Task goal:
Please report every line of the rows below that contains the word "Sort", treating uppercase and lowercase as different.

[Stored entries]
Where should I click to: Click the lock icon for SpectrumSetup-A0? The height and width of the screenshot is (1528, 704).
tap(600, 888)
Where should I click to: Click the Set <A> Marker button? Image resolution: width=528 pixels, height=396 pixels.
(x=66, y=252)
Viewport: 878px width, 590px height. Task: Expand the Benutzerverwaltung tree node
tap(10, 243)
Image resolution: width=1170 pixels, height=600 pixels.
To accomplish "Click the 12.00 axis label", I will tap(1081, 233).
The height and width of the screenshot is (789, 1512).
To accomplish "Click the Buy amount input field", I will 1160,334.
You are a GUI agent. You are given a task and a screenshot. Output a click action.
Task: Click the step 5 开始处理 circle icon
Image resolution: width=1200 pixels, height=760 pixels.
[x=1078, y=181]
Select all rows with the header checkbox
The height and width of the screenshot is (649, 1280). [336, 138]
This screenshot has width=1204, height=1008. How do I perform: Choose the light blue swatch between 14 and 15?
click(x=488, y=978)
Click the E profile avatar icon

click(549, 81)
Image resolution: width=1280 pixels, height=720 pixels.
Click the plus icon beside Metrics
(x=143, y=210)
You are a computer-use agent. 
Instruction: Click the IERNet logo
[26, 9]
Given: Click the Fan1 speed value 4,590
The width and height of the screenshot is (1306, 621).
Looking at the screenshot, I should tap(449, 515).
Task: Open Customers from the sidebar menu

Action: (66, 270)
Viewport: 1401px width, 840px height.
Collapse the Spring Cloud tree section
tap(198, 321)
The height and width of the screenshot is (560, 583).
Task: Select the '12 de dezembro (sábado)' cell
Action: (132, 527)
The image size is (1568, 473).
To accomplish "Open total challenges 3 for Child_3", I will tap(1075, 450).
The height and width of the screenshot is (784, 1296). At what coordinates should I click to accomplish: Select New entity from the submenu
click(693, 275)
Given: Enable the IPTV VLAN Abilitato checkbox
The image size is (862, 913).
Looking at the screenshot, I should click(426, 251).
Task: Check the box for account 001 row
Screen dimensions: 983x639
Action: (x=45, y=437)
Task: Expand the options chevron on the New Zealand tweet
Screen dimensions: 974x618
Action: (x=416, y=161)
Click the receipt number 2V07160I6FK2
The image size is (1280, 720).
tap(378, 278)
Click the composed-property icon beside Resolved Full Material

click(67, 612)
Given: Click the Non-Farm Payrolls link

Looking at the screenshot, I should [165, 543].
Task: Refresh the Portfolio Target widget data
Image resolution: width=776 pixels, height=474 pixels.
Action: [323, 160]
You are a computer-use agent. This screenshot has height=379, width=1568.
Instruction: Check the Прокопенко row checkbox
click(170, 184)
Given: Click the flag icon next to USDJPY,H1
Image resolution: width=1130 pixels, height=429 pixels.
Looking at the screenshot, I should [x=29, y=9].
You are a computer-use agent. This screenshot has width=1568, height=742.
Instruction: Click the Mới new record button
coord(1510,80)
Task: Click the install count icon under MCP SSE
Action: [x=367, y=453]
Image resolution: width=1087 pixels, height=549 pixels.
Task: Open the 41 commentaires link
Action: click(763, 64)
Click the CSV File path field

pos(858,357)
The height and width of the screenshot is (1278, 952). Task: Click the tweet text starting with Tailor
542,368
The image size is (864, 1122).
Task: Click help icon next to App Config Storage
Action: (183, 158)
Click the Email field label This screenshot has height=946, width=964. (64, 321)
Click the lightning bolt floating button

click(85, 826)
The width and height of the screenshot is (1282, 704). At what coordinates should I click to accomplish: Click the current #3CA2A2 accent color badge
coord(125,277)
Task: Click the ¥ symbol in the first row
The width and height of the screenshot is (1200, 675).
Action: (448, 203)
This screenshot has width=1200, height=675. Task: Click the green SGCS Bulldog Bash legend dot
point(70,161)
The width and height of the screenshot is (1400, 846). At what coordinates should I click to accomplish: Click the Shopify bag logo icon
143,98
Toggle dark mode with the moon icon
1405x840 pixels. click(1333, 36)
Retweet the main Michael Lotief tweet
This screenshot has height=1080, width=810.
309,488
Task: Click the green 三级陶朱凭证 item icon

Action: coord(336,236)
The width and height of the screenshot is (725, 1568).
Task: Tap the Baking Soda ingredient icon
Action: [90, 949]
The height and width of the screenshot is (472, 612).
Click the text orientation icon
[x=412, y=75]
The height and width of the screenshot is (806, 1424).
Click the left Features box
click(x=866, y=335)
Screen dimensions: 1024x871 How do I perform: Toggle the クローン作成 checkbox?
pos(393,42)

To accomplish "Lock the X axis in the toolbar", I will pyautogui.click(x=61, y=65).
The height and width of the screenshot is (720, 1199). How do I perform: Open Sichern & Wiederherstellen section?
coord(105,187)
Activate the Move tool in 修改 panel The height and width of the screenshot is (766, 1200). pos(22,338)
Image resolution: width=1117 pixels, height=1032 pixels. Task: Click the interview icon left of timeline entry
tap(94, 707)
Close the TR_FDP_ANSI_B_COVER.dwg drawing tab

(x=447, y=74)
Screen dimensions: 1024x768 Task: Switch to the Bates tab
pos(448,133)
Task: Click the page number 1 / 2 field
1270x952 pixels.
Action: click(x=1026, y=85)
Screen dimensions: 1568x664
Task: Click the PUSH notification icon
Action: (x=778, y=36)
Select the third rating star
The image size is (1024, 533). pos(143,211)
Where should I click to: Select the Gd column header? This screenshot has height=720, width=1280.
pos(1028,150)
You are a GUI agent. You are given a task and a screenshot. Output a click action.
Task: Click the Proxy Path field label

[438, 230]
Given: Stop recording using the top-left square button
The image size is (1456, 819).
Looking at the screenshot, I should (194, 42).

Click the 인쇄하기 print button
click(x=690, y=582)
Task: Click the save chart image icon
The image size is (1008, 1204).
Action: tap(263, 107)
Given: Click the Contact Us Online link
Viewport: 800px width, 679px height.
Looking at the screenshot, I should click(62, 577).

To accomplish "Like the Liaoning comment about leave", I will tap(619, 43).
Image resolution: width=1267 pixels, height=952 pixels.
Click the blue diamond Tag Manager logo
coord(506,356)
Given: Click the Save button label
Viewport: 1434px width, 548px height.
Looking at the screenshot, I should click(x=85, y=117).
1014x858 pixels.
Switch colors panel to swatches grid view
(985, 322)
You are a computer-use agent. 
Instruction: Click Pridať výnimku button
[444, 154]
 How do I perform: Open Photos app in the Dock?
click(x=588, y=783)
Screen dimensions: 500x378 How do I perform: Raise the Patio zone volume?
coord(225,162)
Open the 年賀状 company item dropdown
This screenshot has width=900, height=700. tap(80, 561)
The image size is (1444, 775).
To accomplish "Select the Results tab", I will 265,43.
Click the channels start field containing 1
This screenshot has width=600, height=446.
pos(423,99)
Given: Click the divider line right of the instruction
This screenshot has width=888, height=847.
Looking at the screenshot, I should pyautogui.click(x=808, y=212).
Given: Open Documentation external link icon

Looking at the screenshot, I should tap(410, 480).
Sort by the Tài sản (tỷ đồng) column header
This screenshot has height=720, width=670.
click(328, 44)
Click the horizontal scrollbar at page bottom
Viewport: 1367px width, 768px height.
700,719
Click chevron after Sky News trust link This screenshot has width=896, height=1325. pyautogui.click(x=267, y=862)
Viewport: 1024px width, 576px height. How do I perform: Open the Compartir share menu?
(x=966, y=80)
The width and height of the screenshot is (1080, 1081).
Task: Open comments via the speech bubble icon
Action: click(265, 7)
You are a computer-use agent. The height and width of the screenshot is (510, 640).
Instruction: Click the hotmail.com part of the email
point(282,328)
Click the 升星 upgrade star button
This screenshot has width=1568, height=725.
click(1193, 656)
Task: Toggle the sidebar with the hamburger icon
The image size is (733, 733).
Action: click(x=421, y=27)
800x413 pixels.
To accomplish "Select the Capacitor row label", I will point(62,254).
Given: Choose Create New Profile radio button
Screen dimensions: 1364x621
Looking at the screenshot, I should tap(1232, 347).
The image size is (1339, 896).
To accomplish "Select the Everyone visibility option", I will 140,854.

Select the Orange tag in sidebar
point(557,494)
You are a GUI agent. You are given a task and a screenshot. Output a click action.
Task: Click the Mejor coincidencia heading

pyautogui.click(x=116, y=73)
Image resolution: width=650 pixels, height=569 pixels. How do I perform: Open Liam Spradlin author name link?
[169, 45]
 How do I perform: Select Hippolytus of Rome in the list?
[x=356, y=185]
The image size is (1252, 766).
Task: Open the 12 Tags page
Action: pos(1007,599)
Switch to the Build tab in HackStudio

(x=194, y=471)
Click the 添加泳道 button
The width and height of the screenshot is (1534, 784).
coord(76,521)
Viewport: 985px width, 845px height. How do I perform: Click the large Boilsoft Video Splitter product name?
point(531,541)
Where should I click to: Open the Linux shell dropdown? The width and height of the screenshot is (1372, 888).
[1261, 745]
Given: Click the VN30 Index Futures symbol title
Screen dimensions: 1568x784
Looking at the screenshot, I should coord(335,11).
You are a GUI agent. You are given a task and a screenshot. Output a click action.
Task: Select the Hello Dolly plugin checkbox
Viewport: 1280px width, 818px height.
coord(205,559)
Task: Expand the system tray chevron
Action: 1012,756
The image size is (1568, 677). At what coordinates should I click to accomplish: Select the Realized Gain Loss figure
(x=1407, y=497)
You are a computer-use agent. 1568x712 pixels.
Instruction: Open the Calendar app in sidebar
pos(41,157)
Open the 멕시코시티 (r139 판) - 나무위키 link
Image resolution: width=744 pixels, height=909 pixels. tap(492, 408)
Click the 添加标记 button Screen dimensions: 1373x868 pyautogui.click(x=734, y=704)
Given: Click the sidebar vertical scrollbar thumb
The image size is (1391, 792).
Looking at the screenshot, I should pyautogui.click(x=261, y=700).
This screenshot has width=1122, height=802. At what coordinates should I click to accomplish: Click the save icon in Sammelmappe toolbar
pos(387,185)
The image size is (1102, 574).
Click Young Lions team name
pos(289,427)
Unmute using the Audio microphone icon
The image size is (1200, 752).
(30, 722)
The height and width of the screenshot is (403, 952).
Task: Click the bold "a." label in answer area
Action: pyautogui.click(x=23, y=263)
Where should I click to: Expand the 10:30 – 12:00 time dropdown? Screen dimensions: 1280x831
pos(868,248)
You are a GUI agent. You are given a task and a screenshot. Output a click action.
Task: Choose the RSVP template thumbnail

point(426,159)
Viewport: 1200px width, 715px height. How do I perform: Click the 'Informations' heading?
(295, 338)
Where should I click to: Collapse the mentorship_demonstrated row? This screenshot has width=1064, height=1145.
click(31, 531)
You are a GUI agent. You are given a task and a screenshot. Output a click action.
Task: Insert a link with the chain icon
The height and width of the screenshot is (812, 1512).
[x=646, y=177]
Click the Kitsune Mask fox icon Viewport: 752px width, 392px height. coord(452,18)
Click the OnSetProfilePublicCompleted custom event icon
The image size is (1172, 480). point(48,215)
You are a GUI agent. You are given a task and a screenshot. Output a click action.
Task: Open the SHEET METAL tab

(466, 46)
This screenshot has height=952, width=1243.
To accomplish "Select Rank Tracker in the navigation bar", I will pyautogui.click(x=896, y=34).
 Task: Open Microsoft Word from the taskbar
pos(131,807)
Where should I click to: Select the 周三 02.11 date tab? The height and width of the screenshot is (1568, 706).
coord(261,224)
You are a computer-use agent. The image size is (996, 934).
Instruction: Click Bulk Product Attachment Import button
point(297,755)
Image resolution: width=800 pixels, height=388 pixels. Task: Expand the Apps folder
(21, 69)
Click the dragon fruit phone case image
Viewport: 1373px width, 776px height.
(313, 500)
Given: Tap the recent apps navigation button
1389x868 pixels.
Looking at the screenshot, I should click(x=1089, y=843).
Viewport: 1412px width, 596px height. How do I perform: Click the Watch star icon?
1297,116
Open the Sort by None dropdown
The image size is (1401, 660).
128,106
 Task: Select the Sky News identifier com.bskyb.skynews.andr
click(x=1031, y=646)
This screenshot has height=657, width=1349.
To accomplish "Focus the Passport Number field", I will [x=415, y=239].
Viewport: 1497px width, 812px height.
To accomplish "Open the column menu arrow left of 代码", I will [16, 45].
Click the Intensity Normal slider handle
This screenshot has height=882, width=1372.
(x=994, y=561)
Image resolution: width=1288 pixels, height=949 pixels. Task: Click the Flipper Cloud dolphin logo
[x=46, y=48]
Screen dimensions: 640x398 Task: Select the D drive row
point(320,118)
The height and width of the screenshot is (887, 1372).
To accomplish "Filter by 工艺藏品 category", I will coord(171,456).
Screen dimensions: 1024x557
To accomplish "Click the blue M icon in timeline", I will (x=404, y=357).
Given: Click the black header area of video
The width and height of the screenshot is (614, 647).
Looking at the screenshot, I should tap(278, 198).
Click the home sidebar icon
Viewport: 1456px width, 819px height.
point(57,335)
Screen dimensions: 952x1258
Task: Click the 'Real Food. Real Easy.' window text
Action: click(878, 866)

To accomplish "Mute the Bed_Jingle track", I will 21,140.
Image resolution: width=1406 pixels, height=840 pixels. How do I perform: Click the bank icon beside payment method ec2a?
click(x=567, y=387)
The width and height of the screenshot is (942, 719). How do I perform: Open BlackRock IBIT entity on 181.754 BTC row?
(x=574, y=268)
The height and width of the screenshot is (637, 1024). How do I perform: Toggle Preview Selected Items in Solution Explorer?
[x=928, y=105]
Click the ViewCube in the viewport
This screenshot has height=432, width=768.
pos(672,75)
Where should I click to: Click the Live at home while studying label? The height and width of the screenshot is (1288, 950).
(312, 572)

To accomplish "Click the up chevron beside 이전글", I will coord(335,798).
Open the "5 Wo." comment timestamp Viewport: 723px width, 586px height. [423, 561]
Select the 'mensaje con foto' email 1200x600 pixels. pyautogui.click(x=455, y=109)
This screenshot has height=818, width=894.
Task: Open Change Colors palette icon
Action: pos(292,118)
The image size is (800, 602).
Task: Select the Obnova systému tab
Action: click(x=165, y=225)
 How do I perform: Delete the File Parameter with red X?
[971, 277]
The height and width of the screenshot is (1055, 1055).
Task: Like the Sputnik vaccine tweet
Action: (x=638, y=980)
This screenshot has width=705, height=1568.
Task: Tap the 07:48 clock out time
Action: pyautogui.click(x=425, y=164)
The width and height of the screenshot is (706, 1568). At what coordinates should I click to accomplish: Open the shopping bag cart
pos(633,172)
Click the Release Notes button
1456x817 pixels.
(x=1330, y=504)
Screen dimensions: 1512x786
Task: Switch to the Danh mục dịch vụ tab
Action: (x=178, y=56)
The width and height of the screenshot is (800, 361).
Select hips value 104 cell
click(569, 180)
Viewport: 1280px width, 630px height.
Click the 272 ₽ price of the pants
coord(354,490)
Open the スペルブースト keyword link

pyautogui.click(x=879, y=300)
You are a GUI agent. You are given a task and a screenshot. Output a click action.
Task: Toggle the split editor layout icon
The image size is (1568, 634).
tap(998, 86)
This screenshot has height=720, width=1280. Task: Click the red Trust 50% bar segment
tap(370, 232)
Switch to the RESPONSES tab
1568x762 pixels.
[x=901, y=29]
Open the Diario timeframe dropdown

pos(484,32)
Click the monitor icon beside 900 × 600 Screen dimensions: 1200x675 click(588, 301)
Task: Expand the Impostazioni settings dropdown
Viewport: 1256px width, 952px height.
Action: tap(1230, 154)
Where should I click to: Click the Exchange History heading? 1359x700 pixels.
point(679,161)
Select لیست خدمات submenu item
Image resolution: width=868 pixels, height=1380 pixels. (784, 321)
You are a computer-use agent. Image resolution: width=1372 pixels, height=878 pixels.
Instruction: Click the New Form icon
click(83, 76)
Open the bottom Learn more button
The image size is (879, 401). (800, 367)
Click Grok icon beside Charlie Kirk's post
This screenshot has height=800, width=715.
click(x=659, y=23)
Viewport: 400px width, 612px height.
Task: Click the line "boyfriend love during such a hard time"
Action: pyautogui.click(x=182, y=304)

Output below:
Sort by the Tài sản (tỷ đồng) column header
Open the Sort by None dropdown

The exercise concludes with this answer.